After reaching all-time highs in mid-July, stocks have been under pressure for the last two weeks.

For the month of July, the S&P 500 advanced 1.1%, its third consecutive monthly gain. The index briefly surpassed 5,600 for the first time before it traded lower in late July and gave back some of the gains. The tech-heavy Nasdaq 100, which led markets higher in the first half of this year, started to decline in July as Nvidia, Microsoft, Google-parent Alphabet, and Facebook-parent Meta traded down after their strong starts to the year. In the bond market, Treasury yields fell. As of the last Friday’s close, the NASDAQ is now in a correction as the decline for this tech-heavy index from its recent all-time high has exceeded 10%.

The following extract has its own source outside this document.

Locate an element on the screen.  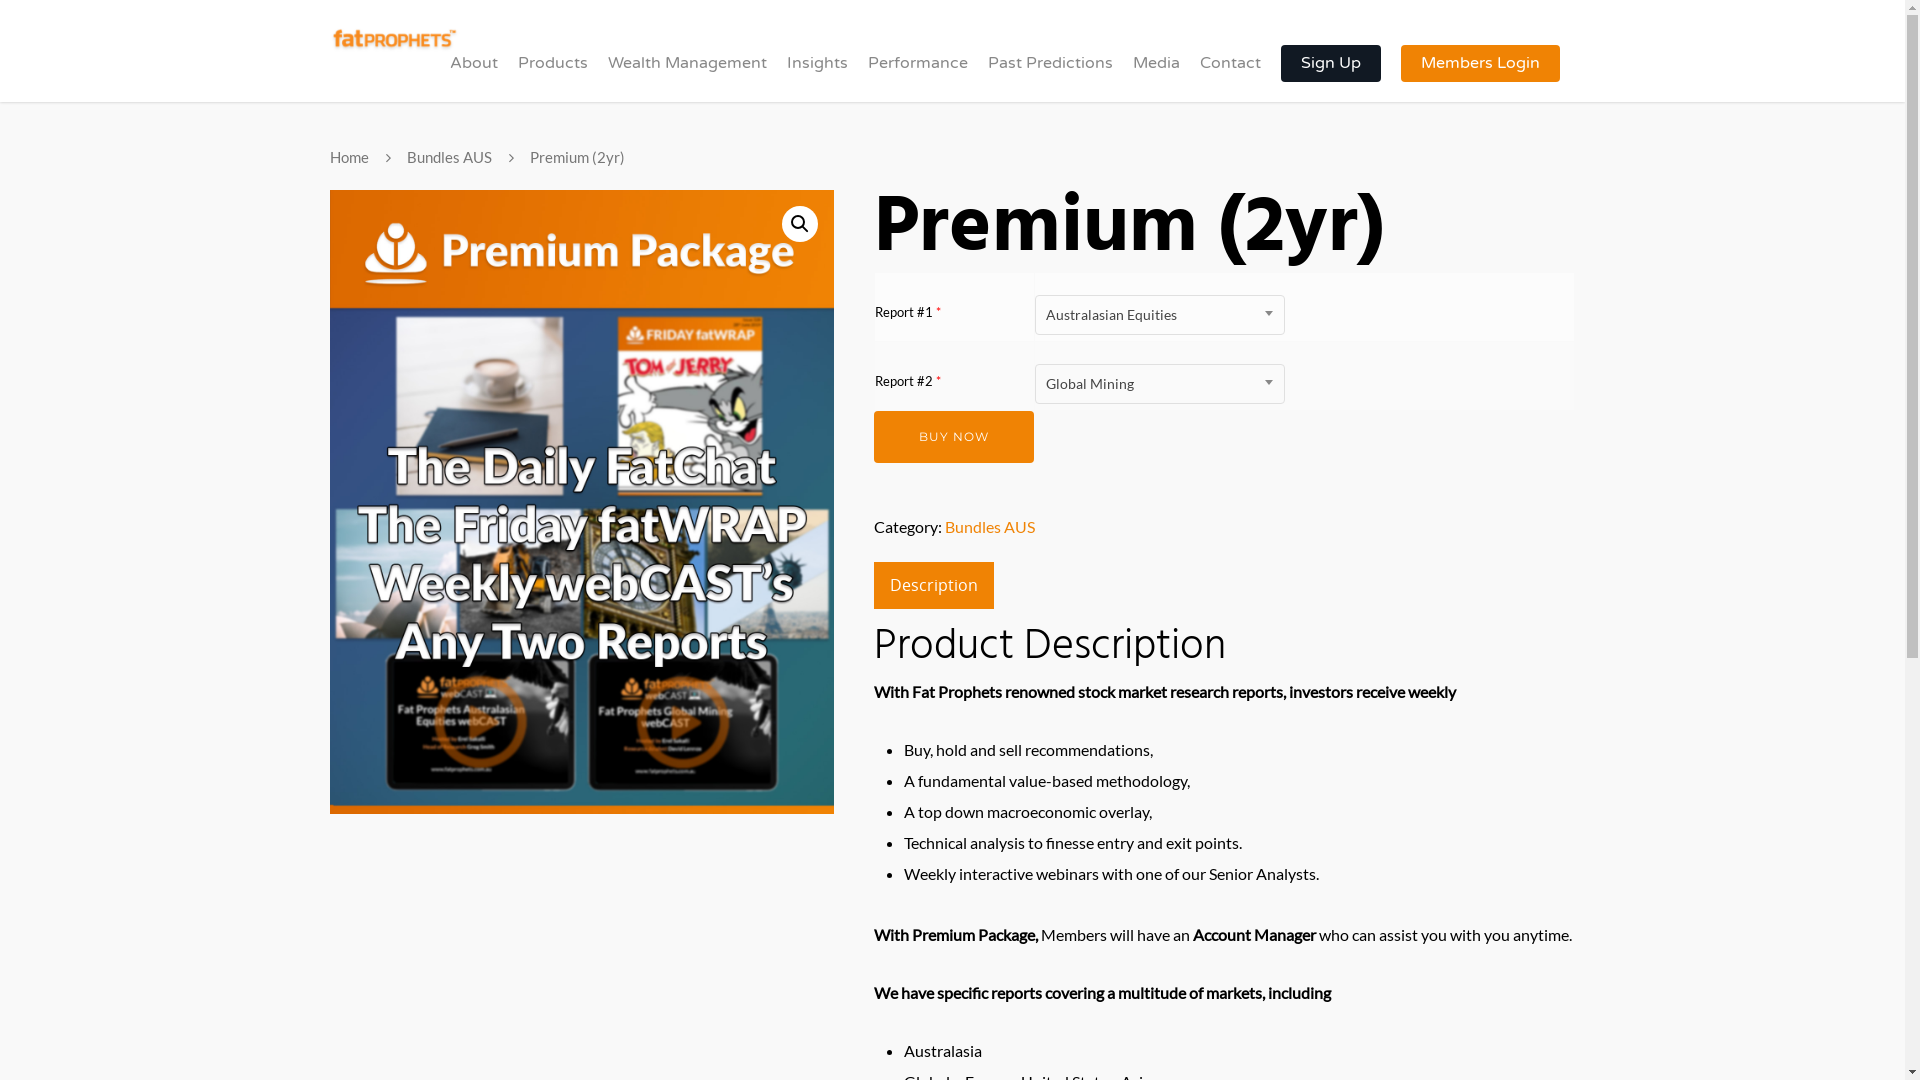
'Contact' is located at coordinates (1229, 76).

The U.S. Bond Aggregate Index, which tracks a wide array of investment-grade bonds, traded up 2.4% for a third consecutive month of gains, the longest win streak since 2021. Despite the muted headline returns, the stock market experienced a seismic shift as expectations increased for a September interest rate cut. As we ended the week, the 10-year Treasury yield fell to 3.79%, its lowest since December, as demand for safety increased on recession fears.

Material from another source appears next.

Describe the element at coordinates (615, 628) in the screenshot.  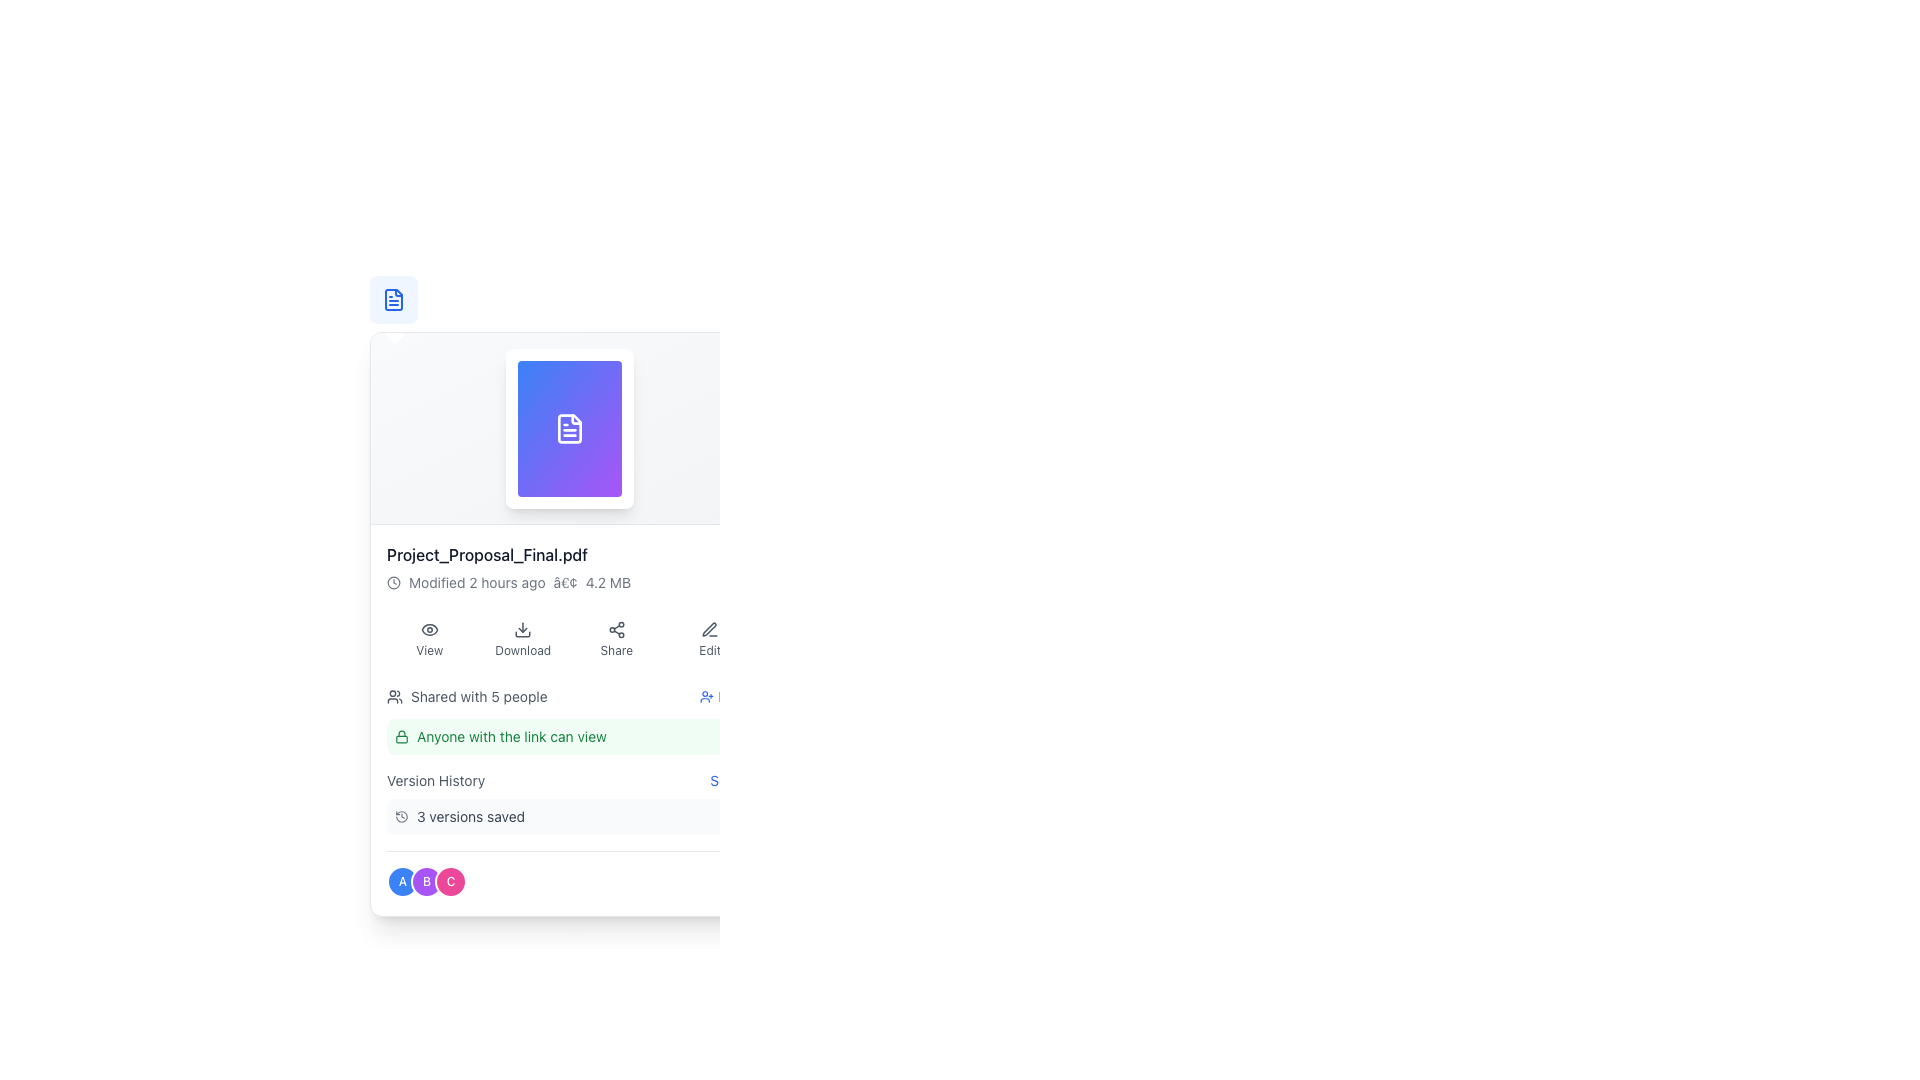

During July, investors started to rotate into small-cap stocks as rate cuts became more probable. The better-than-expected inflation report raised expectations for a September interest rate cut, leading to a significant rotation within equity markets. Investors moved from large-cap stocks into small-caps, with the Russell 2000 outperforming the S&P 500 by over 9%. This year’s high-flying mega-caps bore the brunt of the large-cap sell-off as investors questioned when billions of dollars in AI investments will pay off. As investors rotated, the year-to-date return gap between the Nasdaq 100 and Russell 2000 narrowed.